Smiling woman working from home

Five years after the COVID-19 pandemic disrupted office life, American workplaces are settling into a new rhythm. Employees in remote-friendly jobs now spend an average of 2.3 days each week working from home, a research team that tracks remote employment has found. And when you look at all workers, they’re working remotely 1.4 days a week, or 28% of the time.

That’s a huge change from 2019, when remote work accounted for only 7% of the nation’s paid workdays, even if it’s down from the height of the pandemic in 2020. And it’s a giant leap from 1965, the dawn of telework. At that time, fewer than 0.5% of all paid workdays were out of the office, according to the Bureau of Labor Statistics.

As management professors who study remote work and collaboration, Radostina Purvanova and Alanah Mitchell learned a lot about remote work’s challenges and its often-underappreciated advantages. In analyzing the latest data, they’ve observed that employers and employees are still trying to strike the balance between working from home and at the office.

Hybrid work is on the rise

Employers swiftly made the jump to remote work in 2020. Zoom became commonplace overnight.

Five years later, many employers, including JPMorgan, TikTok, Amazon and the federal government, are rejecting remote work, demanding that employees return to the office full time.

But these examples are not the norm.

According to Flex Index, which tracks the workplace strategies of over 10,000 U.S. companies quarterly, fully in-office work is on the decline. At the start of 2023, 49% of employers insisted that their staff report to the office daily. That percentage fell to 32% at the end of 2024.

Companies are also retreating from remote-only work. While 31% of employers were fully remote in 2023, only 25% had remained fully remote at the end of 2024.
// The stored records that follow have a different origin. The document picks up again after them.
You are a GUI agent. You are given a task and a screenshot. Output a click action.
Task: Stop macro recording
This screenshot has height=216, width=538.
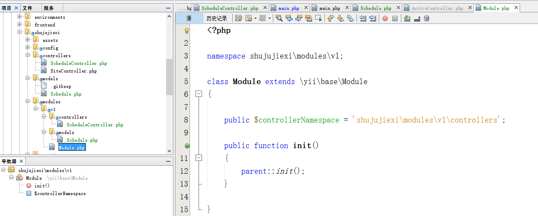[395, 18]

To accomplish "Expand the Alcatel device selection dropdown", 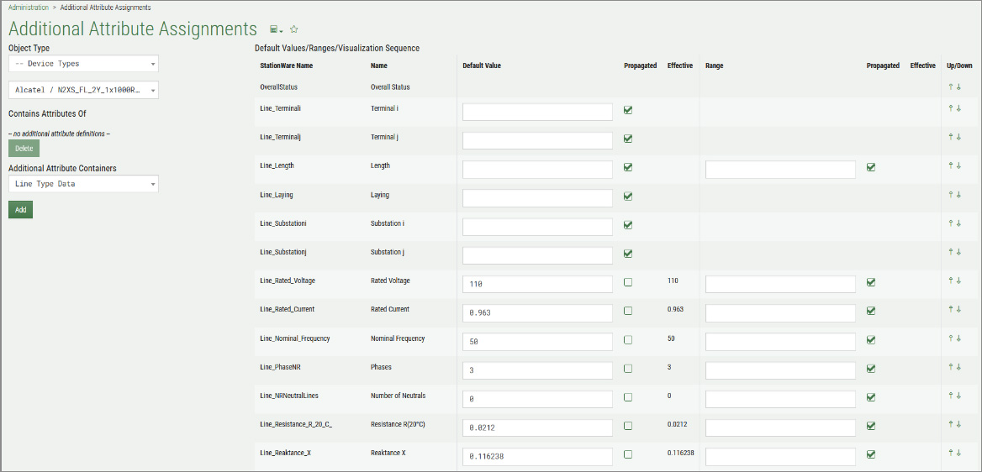I will point(83,90).
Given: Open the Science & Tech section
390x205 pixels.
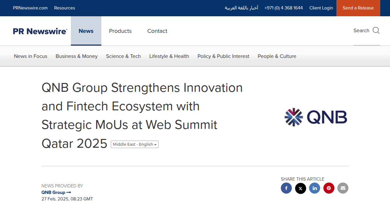Looking at the screenshot, I should coord(123,56).
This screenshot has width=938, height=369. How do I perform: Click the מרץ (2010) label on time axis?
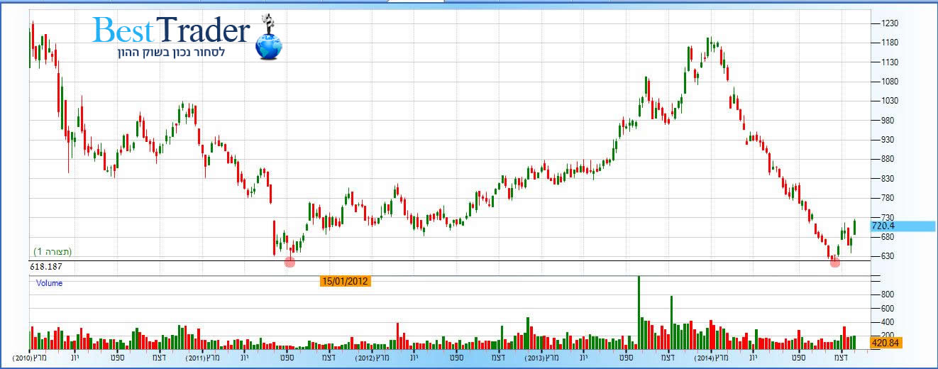coord(29,358)
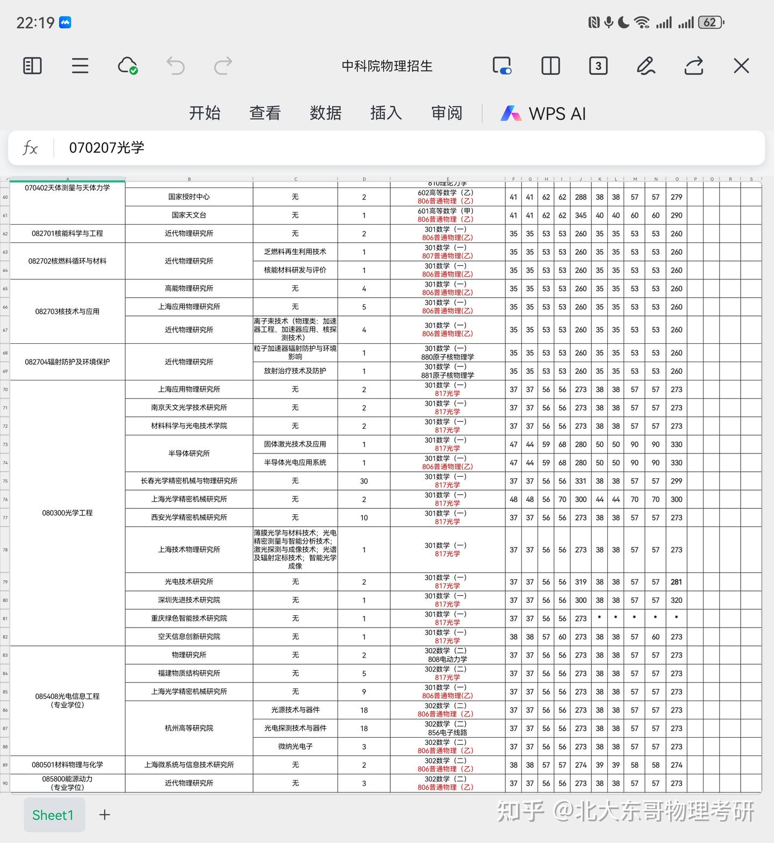Select the Sheet1 tab

(53, 815)
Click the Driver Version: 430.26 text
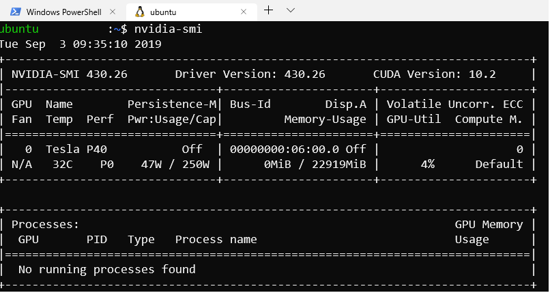This screenshot has width=550, height=293. coord(250,74)
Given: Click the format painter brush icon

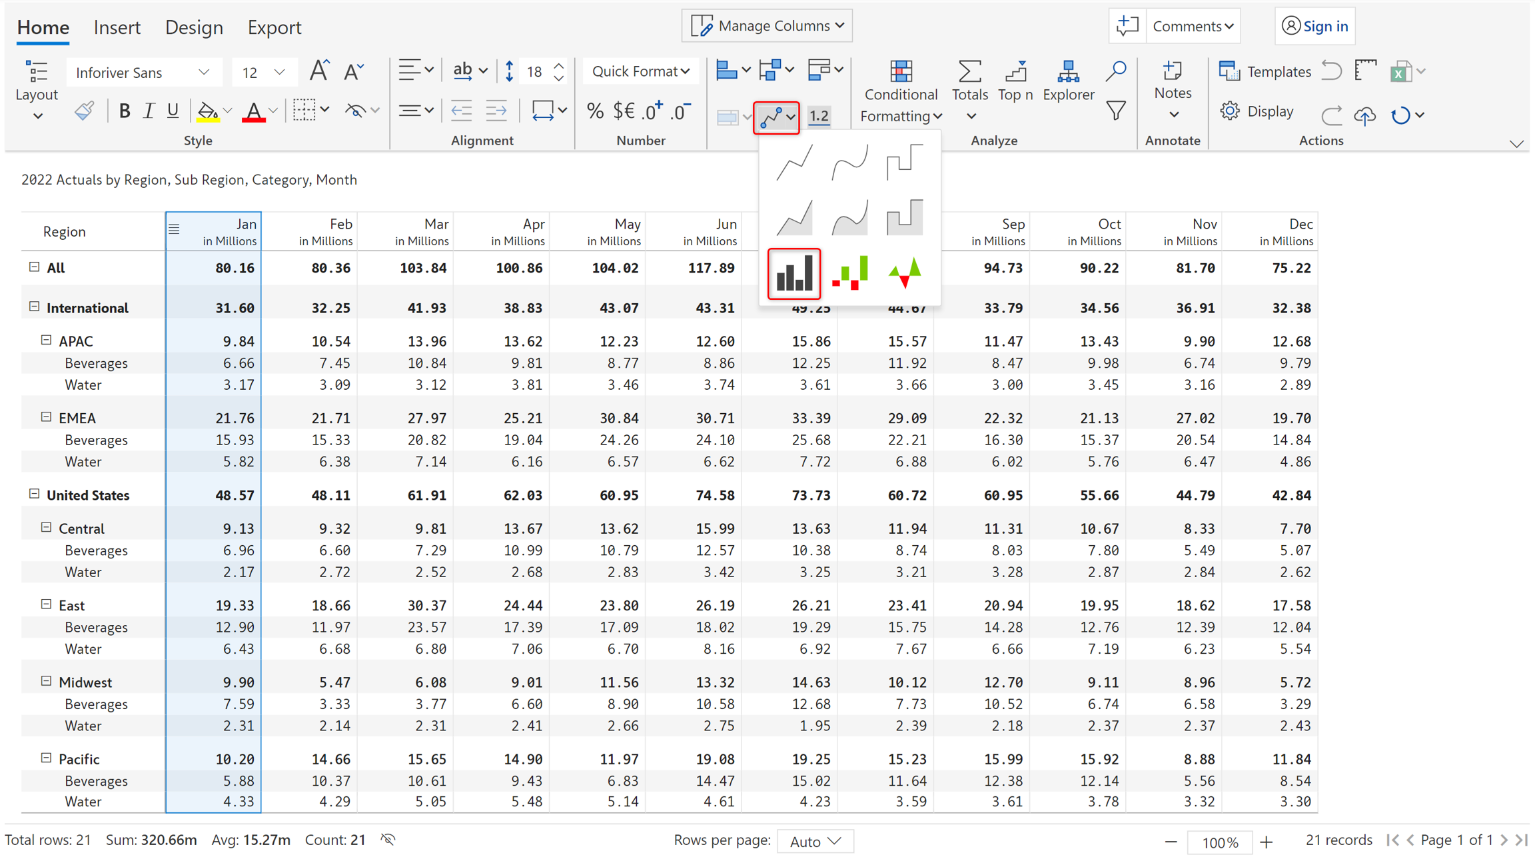Looking at the screenshot, I should tap(84, 111).
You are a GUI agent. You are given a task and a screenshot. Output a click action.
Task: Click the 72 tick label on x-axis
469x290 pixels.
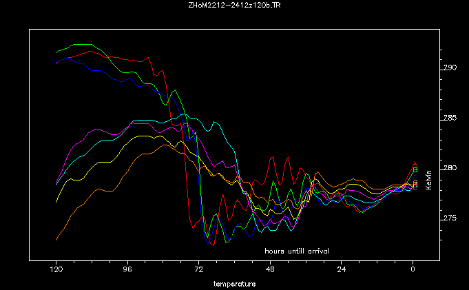click(x=199, y=269)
Instead, companies are increasingly turning to hybrid arrangements. About 20% of professional workplaces were hybrid at the start of 2023. Just two years later, hybrid’s share had risen to 43%.

Some industries are more remote than others

The technology, insurance, telecommunications, professional services, and media and entertainment industries are among the biggest adopters of long-term remote and hybrid arrangements.

The states where remote and hybrid work are the most popular are Massachusetts, Washington, Oregon, Colorado, and California. The states where it’s the least popular are Kentucky, Louisiana, Nevada, Nebraska, and Alaska. Some of these regional differences are due to where remote-friendly industries like technology and insurance are concentrated.

Businesses with 500 or fewer employees are the most likely to embrace remote work. Midsize employers, with 500 to 25,000 employees, are equally split across fully in-office, remote, and hybrid strategies. Very large employers, which have 25,000 employees or more, are the most likely to adopt hybrid work.

These patterns show that remote work tends to be more popular among small employers, and in remote-friendly industries and states, whereas hybrid work has found a home in large companies.

What employees prefer

The remote work story is complicated also because employees have developed different preferences for in-office work, hybrid work, and remote work over the course of the pandemic and since it subsided.

In 2024, roughly 25% of professional employees preferred office work, 35% preferred remote work, and 40% preferred hybrid work, according to research by Zoom. Even recent college graduates express a range of preferences: 15% prefer to work at an office, 20% prefer remote work, and 65% would rather have a hybrid schedule.

However, the ideal balance of office and remote work remains a point of contention. While employees favor three days at home and two in the office, employers prefer the opposite: three days in the office and two working remotely, the Zoom survey found.

Generally, the future of work looks hybrid. But the remote work of the lockdown days – what’s now known as “fully remote” – is also here to stay.

On the fifth anniversary of the COVID-19 lockdown, there’s no one-size-fits-all workplace. And that’s a good thing.